Instrucción escrita A ::
Reproduce el pasaje del texto sobre la izquierda y la derecha en América Latina desde "Los modelos de" hasta "aras del progreso.".
Instrucción escrita B ::
Prosigue el texto sobre la izquierda y la derecha en América Latina a partir de su última oración.

Fragmento proporcionado ::
•••

Nuestra América Latina es un ejemplo particularmente claro de la obsolescencia y la vaguedad de estas categorías. La línea que las separa se ha vuelto tan borrosa que ha ido perdiendo su función en un mundo en el que se impone el pragmatismo por encima de dogmas del pasado. Intelectuales, políticos, líderes de opinión y otros sectores de la población -sobre todo los jóvenes- coinciden en ello aun a pesar de sus diversas inclinaciones, y no se sienten ya representados por las categorías "izquierda" y "derecha". De hecho, la preocupante apatía política que la juventud expresa en varios países de América Latina podría explicarse en parte por la ausencia de planteamientos ideológicos que respondan a sus inquietudes y sintonicen con las cambiantes necesidades de su entorno.
Los modelos de desarrollo que se han aplicado en nuestra región durante décadas, matizados por la disputa entre la izquierda y la derecha y bajo regímenes de una u otra orientación, han fracasado. Mientras la mayoría de nuestros países han quedado atrapados en enardecidas discusiones ideológicas sin solución, otros como Chile, Costa Rica, Uruguay y, más recientemente, Brasil, han logrado trascender la tensión izquierda-derecha, privilegiando la efectividad y la responsabilidad en aras del progreso.

•••

Datos recopilados ::
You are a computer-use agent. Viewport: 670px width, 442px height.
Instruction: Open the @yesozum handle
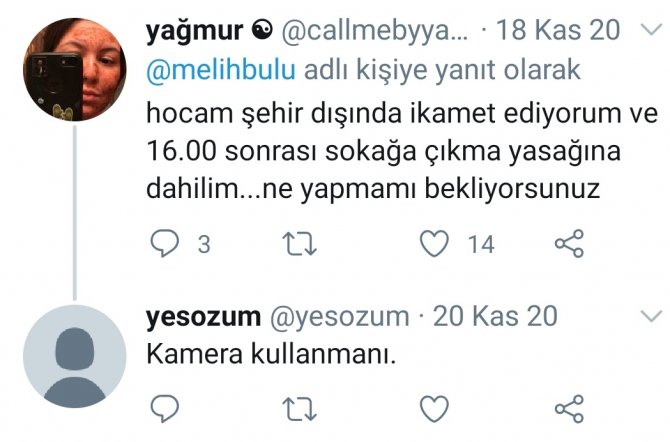point(339,317)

•••

Resultado del ejercicio A ::
Los modelos de desarrollo que se han aplicado en nuestra región durante décadas, matizados por la disputa entre la izquierda y la derecha y bajo regímenes de una u otra orientación, han fracasado. Mientras la mayoría de nuestros países han quedado atrapados en enardecidas discusiones ideológicas sin solución, otros como Chile, Costa Rica, Uruguay y, más recientemente, Brasil, han logrado trascender la tensión izquierda-derecha, privilegiando la efectividad y la responsabilidad en aras del progreso.

Resultado del ejercicio B ::
¿Por qué entonces seguimos operando bajo una lógica tan desgastada? La respuesta parece radicar en el empeño de quienes obtienen lucro electoral por prolongar la dicotomía e identificarse con determinado bando. Particularmente notorio es el caso de quienes presentan su ropaje de extrema izquierda como patente de exclusividad para luchar por las causas sociales y satanizar cualquier postura moderada. En respuesta, quienes son "acusados" de ser de derecha apuran la negación de los cargos y acusan a sus contrincantes de obstruir la generación de riqueza, exacerbando las diferencias y reviviendo una geometría política moribunda. El apasionamiento que genera la lucha entre unos y otros ha impedido que numerosos temas puedan debatirse de forma más abierta. Al margen de la efectividad publicitaria que esta vieja terminología pueda generar para algunos, su incapacidad para orientar a la ciudadanía, así como para contribuir a la discusión seria y a la aceleración del desarrollo, revela la necesidad de mecanismos alternativos.
Así, para una generación que vio en su adolescencia la caída del Muro de Berlín, que ha crecido junto a un vertiginoso desarrollo tecnológico y que se encuentra conectada con el mundo sin límites y en tiempo real, la subsistencia de etiquetas que actúan como barreras de pensamiento y acción parece francamente inexplicable. Esta generación es también la que no comprende por qué muchos de nuestros gobiernos mantienen prácticas autoritarias, populistas o basadas en recetas derrotadas por la historia.